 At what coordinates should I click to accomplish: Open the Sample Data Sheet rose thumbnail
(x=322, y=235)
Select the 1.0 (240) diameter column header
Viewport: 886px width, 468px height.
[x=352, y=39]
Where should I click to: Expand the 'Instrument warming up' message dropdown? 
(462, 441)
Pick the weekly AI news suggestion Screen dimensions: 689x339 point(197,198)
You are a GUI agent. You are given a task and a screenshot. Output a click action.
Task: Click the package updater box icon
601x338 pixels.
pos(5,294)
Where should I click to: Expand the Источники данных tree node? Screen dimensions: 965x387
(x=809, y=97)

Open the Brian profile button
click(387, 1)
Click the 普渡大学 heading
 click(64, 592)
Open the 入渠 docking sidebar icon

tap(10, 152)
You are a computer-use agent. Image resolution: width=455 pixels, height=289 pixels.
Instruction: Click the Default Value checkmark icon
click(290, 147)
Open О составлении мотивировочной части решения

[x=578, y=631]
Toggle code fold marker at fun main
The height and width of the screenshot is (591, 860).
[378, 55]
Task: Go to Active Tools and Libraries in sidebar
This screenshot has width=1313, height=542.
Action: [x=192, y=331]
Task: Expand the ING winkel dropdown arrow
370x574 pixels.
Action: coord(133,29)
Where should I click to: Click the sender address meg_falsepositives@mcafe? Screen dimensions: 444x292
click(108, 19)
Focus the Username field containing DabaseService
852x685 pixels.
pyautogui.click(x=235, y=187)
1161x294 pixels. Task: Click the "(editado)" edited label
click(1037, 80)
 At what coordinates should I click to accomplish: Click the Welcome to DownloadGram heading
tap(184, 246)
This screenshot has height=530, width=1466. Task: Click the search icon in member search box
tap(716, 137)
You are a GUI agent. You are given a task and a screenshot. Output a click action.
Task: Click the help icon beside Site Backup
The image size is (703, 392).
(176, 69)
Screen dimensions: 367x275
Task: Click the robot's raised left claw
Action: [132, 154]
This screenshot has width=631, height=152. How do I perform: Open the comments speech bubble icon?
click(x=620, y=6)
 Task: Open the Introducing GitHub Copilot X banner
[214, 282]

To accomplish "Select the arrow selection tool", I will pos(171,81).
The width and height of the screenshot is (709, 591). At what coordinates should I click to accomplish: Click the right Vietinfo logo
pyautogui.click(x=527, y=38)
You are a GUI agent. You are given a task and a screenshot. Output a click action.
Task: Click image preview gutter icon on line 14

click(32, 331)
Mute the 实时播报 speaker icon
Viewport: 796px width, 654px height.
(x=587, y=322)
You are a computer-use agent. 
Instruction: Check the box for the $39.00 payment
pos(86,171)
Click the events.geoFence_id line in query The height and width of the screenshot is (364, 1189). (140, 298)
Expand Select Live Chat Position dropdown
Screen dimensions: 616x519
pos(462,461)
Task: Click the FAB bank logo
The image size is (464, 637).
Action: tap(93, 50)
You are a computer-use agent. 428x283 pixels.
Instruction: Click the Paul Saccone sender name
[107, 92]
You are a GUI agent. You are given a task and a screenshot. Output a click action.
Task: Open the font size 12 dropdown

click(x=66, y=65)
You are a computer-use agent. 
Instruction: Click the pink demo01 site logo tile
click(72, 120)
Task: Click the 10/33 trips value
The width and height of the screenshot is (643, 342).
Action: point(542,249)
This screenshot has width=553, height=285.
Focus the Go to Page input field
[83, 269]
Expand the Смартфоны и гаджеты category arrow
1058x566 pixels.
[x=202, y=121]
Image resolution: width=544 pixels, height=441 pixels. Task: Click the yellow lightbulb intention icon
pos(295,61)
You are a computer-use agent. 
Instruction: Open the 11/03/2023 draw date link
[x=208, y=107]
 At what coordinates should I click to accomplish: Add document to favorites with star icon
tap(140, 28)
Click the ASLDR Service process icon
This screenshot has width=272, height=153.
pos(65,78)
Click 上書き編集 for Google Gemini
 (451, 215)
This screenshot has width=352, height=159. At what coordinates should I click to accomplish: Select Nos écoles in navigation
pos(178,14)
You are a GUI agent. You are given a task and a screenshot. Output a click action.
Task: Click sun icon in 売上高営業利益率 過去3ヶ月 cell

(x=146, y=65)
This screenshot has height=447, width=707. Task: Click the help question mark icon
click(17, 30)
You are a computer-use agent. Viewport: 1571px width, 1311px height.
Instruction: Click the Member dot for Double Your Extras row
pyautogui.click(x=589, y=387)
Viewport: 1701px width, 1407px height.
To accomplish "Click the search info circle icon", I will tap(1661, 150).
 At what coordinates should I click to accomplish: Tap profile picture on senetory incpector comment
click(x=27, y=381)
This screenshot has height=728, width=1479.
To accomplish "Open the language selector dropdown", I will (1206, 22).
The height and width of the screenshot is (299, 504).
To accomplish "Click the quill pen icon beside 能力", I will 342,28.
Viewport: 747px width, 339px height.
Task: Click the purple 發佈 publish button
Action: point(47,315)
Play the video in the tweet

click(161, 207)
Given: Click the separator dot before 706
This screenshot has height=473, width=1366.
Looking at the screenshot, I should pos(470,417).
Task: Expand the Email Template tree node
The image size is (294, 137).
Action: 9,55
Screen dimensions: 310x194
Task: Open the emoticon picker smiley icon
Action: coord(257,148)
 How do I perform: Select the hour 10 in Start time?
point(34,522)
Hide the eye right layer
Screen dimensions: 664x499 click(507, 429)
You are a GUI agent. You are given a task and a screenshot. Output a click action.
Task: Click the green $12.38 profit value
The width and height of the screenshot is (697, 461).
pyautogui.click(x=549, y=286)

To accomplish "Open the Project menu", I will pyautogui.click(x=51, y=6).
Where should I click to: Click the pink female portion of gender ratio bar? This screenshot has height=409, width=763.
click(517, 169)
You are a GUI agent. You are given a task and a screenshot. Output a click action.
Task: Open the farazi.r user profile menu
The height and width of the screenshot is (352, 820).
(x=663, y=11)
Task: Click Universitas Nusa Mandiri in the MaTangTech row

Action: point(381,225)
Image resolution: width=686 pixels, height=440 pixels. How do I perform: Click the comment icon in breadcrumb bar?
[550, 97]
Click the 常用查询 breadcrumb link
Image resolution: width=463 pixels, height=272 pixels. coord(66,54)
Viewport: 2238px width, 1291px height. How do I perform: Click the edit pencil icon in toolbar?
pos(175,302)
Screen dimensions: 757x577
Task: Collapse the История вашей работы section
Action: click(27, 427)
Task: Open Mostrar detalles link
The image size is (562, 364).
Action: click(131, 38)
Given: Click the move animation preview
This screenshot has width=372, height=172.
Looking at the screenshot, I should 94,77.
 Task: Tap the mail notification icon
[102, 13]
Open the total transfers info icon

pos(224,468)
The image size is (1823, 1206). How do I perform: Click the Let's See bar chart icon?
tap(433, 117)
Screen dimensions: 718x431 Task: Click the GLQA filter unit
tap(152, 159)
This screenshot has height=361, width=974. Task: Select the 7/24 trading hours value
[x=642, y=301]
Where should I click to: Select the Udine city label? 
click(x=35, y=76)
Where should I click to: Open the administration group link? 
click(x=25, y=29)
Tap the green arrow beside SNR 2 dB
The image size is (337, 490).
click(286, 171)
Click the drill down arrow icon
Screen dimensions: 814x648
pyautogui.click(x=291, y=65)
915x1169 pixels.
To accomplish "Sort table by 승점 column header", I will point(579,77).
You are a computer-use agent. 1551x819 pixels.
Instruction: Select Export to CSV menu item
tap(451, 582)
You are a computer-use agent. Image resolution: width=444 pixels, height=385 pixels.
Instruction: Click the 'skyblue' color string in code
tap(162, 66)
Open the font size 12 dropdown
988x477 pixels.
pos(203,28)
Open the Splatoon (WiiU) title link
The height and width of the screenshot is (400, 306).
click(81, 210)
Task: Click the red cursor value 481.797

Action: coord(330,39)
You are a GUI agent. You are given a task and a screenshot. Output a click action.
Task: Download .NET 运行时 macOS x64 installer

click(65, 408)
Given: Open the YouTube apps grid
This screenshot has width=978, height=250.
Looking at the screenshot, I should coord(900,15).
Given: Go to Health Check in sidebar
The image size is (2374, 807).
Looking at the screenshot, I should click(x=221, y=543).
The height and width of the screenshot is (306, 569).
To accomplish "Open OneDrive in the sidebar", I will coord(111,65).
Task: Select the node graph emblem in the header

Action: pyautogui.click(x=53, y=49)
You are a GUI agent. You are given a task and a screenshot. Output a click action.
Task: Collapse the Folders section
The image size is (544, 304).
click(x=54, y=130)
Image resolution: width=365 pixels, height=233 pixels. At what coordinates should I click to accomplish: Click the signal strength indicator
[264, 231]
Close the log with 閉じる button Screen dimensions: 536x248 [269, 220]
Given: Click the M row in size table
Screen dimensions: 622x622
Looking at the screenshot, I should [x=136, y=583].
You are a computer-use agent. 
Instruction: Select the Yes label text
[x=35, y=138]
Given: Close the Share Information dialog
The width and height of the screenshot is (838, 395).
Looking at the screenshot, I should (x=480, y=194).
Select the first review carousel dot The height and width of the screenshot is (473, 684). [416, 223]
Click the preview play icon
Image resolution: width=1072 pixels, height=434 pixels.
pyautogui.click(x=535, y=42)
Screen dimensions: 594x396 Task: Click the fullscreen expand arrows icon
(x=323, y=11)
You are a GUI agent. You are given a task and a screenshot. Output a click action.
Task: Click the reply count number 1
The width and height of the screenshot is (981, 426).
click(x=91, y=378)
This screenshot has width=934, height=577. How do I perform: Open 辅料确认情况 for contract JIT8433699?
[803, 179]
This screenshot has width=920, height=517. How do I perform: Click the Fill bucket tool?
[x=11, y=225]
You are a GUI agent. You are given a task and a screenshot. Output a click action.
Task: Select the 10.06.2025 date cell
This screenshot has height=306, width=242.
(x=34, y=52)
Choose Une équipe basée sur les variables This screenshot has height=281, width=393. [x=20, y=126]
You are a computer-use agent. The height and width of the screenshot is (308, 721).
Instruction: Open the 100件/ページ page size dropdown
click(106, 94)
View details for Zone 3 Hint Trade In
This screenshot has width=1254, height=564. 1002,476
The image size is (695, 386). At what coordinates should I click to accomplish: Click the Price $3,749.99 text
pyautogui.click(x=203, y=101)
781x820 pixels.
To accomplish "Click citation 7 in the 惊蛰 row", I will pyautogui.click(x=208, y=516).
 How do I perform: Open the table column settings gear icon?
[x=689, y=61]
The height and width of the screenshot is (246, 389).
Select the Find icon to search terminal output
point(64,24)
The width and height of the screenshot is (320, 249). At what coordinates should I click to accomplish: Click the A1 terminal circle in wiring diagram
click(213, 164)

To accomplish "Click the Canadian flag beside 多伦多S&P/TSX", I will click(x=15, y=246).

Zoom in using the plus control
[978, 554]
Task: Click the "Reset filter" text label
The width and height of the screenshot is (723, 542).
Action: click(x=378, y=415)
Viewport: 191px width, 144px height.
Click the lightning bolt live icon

────────────────────────────────────────

→ **Work item**: All lines above from the one containing "At what coordinates should I click to accomplish: Add" to the one containing "You are a computer-use agent. Viewport: 1571px" must be repeated exactly, both lines included, and no others.

→ **Answer for the task**:
 At what coordinates should I click to accomplish: Add document to favorites with star icon
tap(140, 28)
Click the ASLDR Service process icon
This screenshot has width=272, height=153.
pos(65,78)
Click 上書き編集 for Google Gemini
 (451, 215)
This screenshot has width=352, height=159. At what coordinates should I click to accomplish: Select Nos écoles in navigation
pos(178,14)
You are a GUI agent. You are given a task and a screenshot. Output a click action.
Task: Click sun icon in 売上高営業利益率 過去3ヶ月 cell

(x=146, y=65)
This screenshot has height=447, width=707. Task: Click the help question mark icon
click(17, 30)
You are a computer-use agent. Viewport: 1571px width, 1311px height.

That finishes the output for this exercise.